Ende des Jahres 2021 brachte fischertechnik den TXT 4.0 als Nachfolger des TXT auf den Markt – ein „Bolide“, der endlich auch Servos ansteuern kann. Statt der fischertechnik-Programmiersprache ROBO Pro wird er allerdings mit einer auf Googles Blockly-IDE basierenden Programmiersprache programmiert, ROBO Pro Coding genannt. ROBO Pro Coding übersetzt Blockly in Python und überträgt den Programmcode dann auf den TXT 4.0, wo er von einem Interpreter ausgeführt wird.

Dank der Community kann aber auch der TXT 4.0 seit Mitte 2022 mit der bewährten fischertechnik-Programmiersprache ROBO Pro programmiert werden: Torsten Stühns ftrobopy-Server erledigt auf dem TXT 4.0 die Umsetzung in Python.
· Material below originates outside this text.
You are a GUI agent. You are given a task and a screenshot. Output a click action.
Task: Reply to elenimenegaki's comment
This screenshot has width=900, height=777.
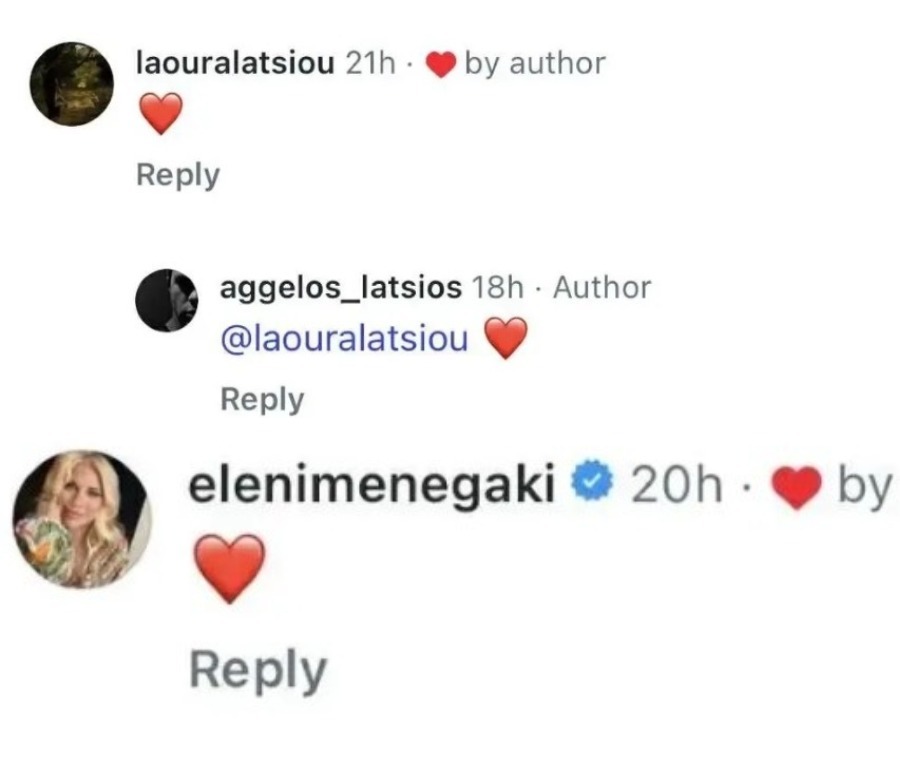coord(258,671)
Schließlich gibt es noch zahlreiche Hardware-Ergänzungen für die fischertechnik-Mikrocontroller sowie für andere gängige Mikrocontroller wie den Arduino, den BBC micro:bit oder den Raspberry Pi, die die Mikrocontroller-Welt von fischertechnik erweitern:

  • den ft-Extender, der einen Anschluss von 3,3V und 5V I²C-Devices (Sensoren/Aktoren) an TX und TXT erlaubt und die unterschiedlichen Spannungen mit Level Shiftern ausgleicht;
  • den ftPwrDrive, ein I²C-Schrittmotortreiber für die fischertechnik-Controller (TX/TXT) und den ftDuino, der die Ansteuerung von bis zu vier Schrittmotoren und vier Servos erlaubt (mit 12V und bis zu 4A Stromversorgung);
  • das Arduino-F5-Motor-Shield von Didacta Advance, das einen Arduino Uno um vier 9V-Motoranschlüsse (in die die fischertechnik-Stecker passen) und zwei Servo-Ausgänge erweitert;
  • das Arduino-Mega-F5-Motor-Shield von Didacta Advance mit sechs 9V-Motorausgängen und 12 Universaleingängen
  • den micro:bit IO-F5-Adapter von Didacta Advance für den BBC Mikrocontroller micro:bit, der vier fischertechnik-kompatible 9V-Motorausgänge und 6 digital/analoge Eingänge bereitstellt
  • das Kitronic Interface Board für den micro:bit, das zwei fischertechnik-kompatible 9V-Motorausgänge, zwei digitale Eingänge und zwei analoge Eingänge bereitstellt (Beispielcode)
  • den TX-Pi-HAT, der einen Raspberry Pi fischertechnik-kompatibel macht – mit zwei 9V-Motorausgängen und vier digitalen Eingängen.

Damit lassen sich fischertechnik-Modelle mit jeder gängigen Programmiersprache und mit den in Schulen und Maker-Umgebungen verbreitetsten Mikrocontrollern steuern.